**EXERCISE DESCRIPTION**
Each entry has to be printed again exactly.

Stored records

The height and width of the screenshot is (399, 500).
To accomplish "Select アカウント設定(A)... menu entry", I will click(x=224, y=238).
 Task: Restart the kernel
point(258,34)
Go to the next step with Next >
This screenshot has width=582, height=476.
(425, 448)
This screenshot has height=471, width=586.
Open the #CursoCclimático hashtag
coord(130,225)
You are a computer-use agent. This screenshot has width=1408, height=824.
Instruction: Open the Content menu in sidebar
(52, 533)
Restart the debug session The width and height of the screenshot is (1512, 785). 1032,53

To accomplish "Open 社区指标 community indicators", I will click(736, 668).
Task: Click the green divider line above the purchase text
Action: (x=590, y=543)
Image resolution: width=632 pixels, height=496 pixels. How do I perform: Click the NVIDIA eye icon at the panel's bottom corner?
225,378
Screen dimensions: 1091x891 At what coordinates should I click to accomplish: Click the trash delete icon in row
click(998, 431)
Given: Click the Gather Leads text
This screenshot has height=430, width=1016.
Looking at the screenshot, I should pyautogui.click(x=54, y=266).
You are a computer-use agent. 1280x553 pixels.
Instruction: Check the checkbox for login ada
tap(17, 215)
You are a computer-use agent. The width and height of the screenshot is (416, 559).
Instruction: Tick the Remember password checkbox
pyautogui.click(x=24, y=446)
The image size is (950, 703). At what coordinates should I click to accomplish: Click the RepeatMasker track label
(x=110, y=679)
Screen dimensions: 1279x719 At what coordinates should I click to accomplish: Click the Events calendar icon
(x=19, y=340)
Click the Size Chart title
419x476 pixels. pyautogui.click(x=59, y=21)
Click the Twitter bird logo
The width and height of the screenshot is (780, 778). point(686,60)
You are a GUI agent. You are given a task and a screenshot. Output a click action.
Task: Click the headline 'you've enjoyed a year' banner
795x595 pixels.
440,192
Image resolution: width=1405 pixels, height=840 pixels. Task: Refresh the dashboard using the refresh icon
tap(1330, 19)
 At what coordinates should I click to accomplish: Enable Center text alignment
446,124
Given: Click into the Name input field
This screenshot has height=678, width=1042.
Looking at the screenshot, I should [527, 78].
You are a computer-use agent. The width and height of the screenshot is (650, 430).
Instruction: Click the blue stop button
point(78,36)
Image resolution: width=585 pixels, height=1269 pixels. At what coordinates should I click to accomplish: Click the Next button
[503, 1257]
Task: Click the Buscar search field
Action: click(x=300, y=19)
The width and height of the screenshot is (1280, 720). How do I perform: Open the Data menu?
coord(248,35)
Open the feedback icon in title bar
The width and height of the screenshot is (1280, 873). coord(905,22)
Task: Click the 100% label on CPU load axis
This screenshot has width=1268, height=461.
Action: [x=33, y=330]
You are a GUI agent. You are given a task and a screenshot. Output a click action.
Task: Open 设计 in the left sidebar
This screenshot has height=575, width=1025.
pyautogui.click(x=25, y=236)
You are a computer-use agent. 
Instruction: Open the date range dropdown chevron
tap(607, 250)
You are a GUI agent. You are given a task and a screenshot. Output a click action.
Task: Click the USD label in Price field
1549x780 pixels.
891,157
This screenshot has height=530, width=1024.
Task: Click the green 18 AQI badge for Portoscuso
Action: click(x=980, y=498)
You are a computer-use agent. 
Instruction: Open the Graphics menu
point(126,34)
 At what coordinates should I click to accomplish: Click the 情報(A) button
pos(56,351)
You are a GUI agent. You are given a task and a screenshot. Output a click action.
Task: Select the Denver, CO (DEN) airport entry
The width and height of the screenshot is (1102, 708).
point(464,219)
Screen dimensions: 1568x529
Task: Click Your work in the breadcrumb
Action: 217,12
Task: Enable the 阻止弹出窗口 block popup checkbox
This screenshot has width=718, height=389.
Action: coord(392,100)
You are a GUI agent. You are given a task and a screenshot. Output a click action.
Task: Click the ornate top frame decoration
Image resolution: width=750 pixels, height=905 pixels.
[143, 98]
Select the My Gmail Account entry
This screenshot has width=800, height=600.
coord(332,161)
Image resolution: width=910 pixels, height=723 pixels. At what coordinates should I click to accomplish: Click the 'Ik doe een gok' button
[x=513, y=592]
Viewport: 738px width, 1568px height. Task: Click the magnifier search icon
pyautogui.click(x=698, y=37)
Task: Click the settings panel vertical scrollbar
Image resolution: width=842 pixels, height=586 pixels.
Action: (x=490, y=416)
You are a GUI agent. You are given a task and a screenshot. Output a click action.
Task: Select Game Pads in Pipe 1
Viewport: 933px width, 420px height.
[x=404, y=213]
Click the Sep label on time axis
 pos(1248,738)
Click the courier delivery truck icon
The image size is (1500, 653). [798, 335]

**RESPONSE TO THIS EXERCISE**
The height and width of the screenshot is (399, 500).
To accomplish "Select アカウント設定(A)... menu entry", I will click(x=224, y=238).
 Task: Restart the kernel
point(258,34)
Go to the next step with Next >
This screenshot has width=582, height=476.
(425, 448)
This screenshot has height=471, width=586.
Open the #CursoCclimático hashtag
coord(130,225)
You are a computer-use agent. This screenshot has width=1408, height=824.
Instruction: Open the Content menu in sidebar
(52, 533)
Restart the debug session The width and height of the screenshot is (1512, 785). 1032,53

To accomplish "Open 社区指标 community indicators", I will click(736, 668).
Task: Click the green divider line above the purchase text
Action: (x=590, y=543)
Image resolution: width=632 pixels, height=496 pixels. How do I perform: Click the NVIDIA eye icon at the panel's bottom corner?
225,378
Screen dimensions: 1091x891 At what coordinates should I click to accomplish: Click the trash delete icon in row
click(998, 431)
Given: Click the Gather Leads text
This screenshot has height=430, width=1016.
Looking at the screenshot, I should pyautogui.click(x=54, y=266).
You are a computer-use agent. 1280x553 pixels.
Instruction: Check the checkbox for login ada
tap(17, 215)
You are a computer-use agent. The width and height of the screenshot is (416, 559).
Instruction: Tick the Remember password checkbox
pyautogui.click(x=24, y=446)
The image size is (950, 703). At what coordinates should I click to accomplish: Click the RepeatMasker track label
(x=110, y=679)
Screen dimensions: 1279x719 At what coordinates should I click to accomplish: Click the Events calendar icon
(x=19, y=340)
Click the Size Chart title
419x476 pixels. pyautogui.click(x=59, y=21)
Click the Twitter bird logo
The width and height of the screenshot is (780, 778). point(686,60)
You are a GUI agent. You are given a task and a screenshot. Output a click action.
Task: Click the headline 'you've enjoyed a year' banner
795x595 pixels.
440,192
Image resolution: width=1405 pixels, height=840 pixels. Task: Refresh the dashboard using the refresh icon
tap(1330, 19)
 At what coordinates should I click to accomplish: Enable Center text alignment
446,124
Given: Click into the Name input field
This screenshot has height=678, width=1042.
Looking at the screenshot, I should [527, 78].
You are a computer-use agent. The width and height of the screenshot is (650, 430).
Instruction: Click the blue stop button
point(78,36)
Image resolution: width=585 pixels, height=1269 pixels. At what coordinates should I click to accomplish: Click the Next button
[503, 1257]
Task: Click the Buscar search field
Action: click(x=300, y=19)
The width and height of the screenshot is (1280, 720). How do I perform: Open the Data menu?
coord(248,35)
Open the feedback icon in title bar
The width and height of the screenshot is (1280, 873). coord(905,22)
Task: Click the 100% label on CPU load axis
This screenshot has width=1268, height=461.
Action: [x=33, y=330]
You are a GUI agent. You are given a task and a screenshot. Output a click action.
Task: Open 设计 in the left sidebar
This screenshot has height=575, width=1025.
pyautogui.click(x=25, y=236)
You are a computer-use agent. 
Instruction: Open the date range dropdown chevron
tap(607, 250)
You are a GUI agent. You are given a task and a screenshot. Output a click action.
Task: Click the USD label in Price field
1549x780 pixels.
891,157
This screenshot has height=530, width=1024.
Task: Click the green 18 AQI badge for Portoscuso
Action: click(x=980, y=498)
You are a computer-use agent. 
Instruction: Open the Graphics menu
point(126,34)
 At what coordinates should I click to accomplish: Click the 情報(A) button
pos(56,351)
You are a GUI agent. You are given a task and a screenshot. Output a click action.
Task: Select the Denver, CO (DEN) airport entry
The width and height of the screenshot is (1102, 708).
point(464,219)
Screen dimensions: 1568x529
Task: Click Your work in the breadcrumb
Action: 217,12
Task: Enable the 阻止弹出窗口 block popup checkbox
This screenshot has width=718, height=389.
Action: coord(392,100)
You are a GUI agent. You are given a task and a screenshot. Output a click action.
Task: Click the ornate top frame decoration
Image resolution: width=750 pixels, height=905 pixels.
[143, 98]
Select the My Gmail Account entry
This screenshot has width=800, height=600.
coord(332,161)
Image resolution: width=910 pixels, height=723 pixels. At what coordinates should I click to accomplish: Click the 'Ik doe een gok' button
[x=513, y=592]
Viewport: 738px width, 1568px height. Task: Click the magnifier search icon
pyautogui.click(x=698, y=37)
Task: Click the settings panel vertical scrollbar
Image resolution: width=842 pixels, height=586 pixels.
Action: (x=490, y=416)
You are a GUI agent. You are given a task and a screenshot. Output a click action.
Task: Select Game Pads in Pipe 1
Viewport: 933px width, 420px height.
[x=404, y=213]
Click the Sep label on time axis
 pos(1248,738)
Click the courier delivery truck icon
The image size is (1500, 653). [798, 335]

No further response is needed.